We have recently shown that cells’ tails, called uropods, act as microscopic wind vanes that transmit detection of flow direction into cell steering via the on-going machinery of polarity maintenance, without need for novel internal guidance signalling triggered by flow. Contrary to chemotaxis, which implies active regulation of cue-dependant signalling, upstream flow mechanotaxis of lymphocytes may only rely on a passive self-steering mechanism.

 

Figure 5 : A wind vane self-steering system. The actuation of the cell’s tail direction by flow is similar to a wind vane actuation by a breeze. The direction of the tail direction coupled to the ongoing maintenance of cell polarity induces cell turning. This mechanism is reminiscent of mechanical self-steering system used on sailing boats.

 

Migration and guidance in vitro and in vivo

M Biarnes-Pelicot, C Mionnet, P Robert, O Theodoly, D Touchard, MP Valignat. Collaboration with M Bajenof, JP Gorvel, CIML-Marseille; C Hivroz, Inst. Curie-Paris; V Studer, IIN-Bordeaux; Alveole company.
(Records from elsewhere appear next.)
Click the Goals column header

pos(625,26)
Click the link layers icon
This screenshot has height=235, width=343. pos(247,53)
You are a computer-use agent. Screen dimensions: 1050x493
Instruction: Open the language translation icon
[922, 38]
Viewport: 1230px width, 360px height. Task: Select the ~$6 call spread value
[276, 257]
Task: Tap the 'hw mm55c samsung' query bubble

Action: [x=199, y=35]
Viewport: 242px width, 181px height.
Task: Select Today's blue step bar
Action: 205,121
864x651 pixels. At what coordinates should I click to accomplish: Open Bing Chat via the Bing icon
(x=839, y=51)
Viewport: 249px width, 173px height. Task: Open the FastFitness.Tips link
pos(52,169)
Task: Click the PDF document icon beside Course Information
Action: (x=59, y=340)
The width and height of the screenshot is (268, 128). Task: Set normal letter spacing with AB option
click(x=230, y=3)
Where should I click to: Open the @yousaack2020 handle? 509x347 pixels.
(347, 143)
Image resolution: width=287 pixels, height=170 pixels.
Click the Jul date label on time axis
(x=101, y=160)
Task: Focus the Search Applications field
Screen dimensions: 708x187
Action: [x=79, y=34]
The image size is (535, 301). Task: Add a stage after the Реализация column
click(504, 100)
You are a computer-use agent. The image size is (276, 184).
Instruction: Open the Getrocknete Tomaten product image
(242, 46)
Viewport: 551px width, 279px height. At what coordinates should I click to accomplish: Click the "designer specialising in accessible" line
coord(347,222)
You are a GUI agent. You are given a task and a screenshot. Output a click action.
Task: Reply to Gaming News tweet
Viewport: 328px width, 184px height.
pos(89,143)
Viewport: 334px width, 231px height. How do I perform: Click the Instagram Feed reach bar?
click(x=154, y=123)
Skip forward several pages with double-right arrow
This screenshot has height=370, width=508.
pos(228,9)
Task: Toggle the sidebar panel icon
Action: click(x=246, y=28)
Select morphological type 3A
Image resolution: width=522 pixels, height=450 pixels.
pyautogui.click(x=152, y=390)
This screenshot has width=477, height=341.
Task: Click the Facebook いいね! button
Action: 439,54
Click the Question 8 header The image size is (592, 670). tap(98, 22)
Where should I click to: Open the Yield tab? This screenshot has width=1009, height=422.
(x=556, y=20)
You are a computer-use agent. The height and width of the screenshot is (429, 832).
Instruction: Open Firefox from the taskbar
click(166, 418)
The current projects pursue investigations of crawling and guidance mechanisms of T lymphocytes. A general goal is to compare precise analysis of phenomena in controlled in vitro assays with physiological observations in vivo. Novel biological systems are investigated in collaboration with Marc Bajénof and Jean-Pierre Gorvel from CIML (Marseille)to explore the traffic of T lymphocytes in lymph nodes and in infected tissues (ANR Recrute 2015).